Moreover, each table requires at most $s\cdot u' \cdot \log s$ bits. Recall that $\log (u/n)=\omega (1)$ and that we are in the dense case, i.e., $\log (u/n)=O(\log \log n)$, hence $u = O(n\cdot {{\,\mathrm{\textsf {polylog}}\,}}(n))$. By fine-tuning B and $\delta $, one can show that, $s \le \sqrt{n}$ and the total number of bits each table takes is o(n).

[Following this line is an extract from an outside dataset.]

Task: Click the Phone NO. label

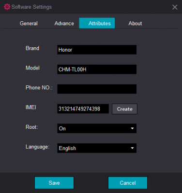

A similar approach can be employed for implementing the counter dictionaries. Specifically, a state $s'$ of a counter dictionary corresponds to an ordered set of at most $n_B$ variable-length strings such that the total length of the strings does not exceed 12B bits. There are thus at most $s'\triangleq 2^{12B}\cdot \left( {\begin{array}{*{20}l} {12B} \\ {n_{B} } \\ \end{array} } \right) = 2^{\varTheta (B)}$ possible states. The functions corresponding to each operation take as input a state and an index in $[n_B]$ denoting the rank of the variable-length string that the operation is applied to. The output of a query is a variable length string of length at most 12B and the output of delete, decrement and increment is another state in $[s']$. Therefore, each table requires at most $s'\cdot n_B \cdot \log s'$ bits. By setting $B = \varTheta (\log n / \log (u/n))$, we ensure that $s' = 2^{\varTheta (B)} \le \sqrt{n}$ and have that each table requires o(n) bits.

6.2 Elias-Fano Encoding

In this section, we briefly discuss a variation of the Elias-Fano [16, 18] encoding that appears as the “Exact Membership Tester 2” in Carter et al. [8]. Its usage as a dictionary that fits in a word appears in [3, 4]. A bin dictionary implemented using this encoding is referred to as a “pocket dictionary”. The idea is to represent each element in the universe $[u']$ as a pair (q, r), where $q\in [B]$ (the quotient) and $r\in [u'/B]$ (the remainder). A header encodes in unary the number of elements that have the same quotient. The body is the concatenation of remainders. The space required is $B+n_B(1+\log (u/n))$ bits, which meets the required space bound since $B=O(n_B)$. Similarly, a counter dictionary can be implemented by storing the counters consecutively using an “end-of-string” symbol, i.e., using a 2-bit alphabet to represent 0, 1 and “end-of-string”. We use a ternary alphabet for this encoding, which requires at most $\varTheta (B)$ bits to encode each ${{\,\mathrm{\textsf {CD}}\,}}$. The counter dictionary contains at most $12B+n_B$ symbols, and hence fits in O(B) bits.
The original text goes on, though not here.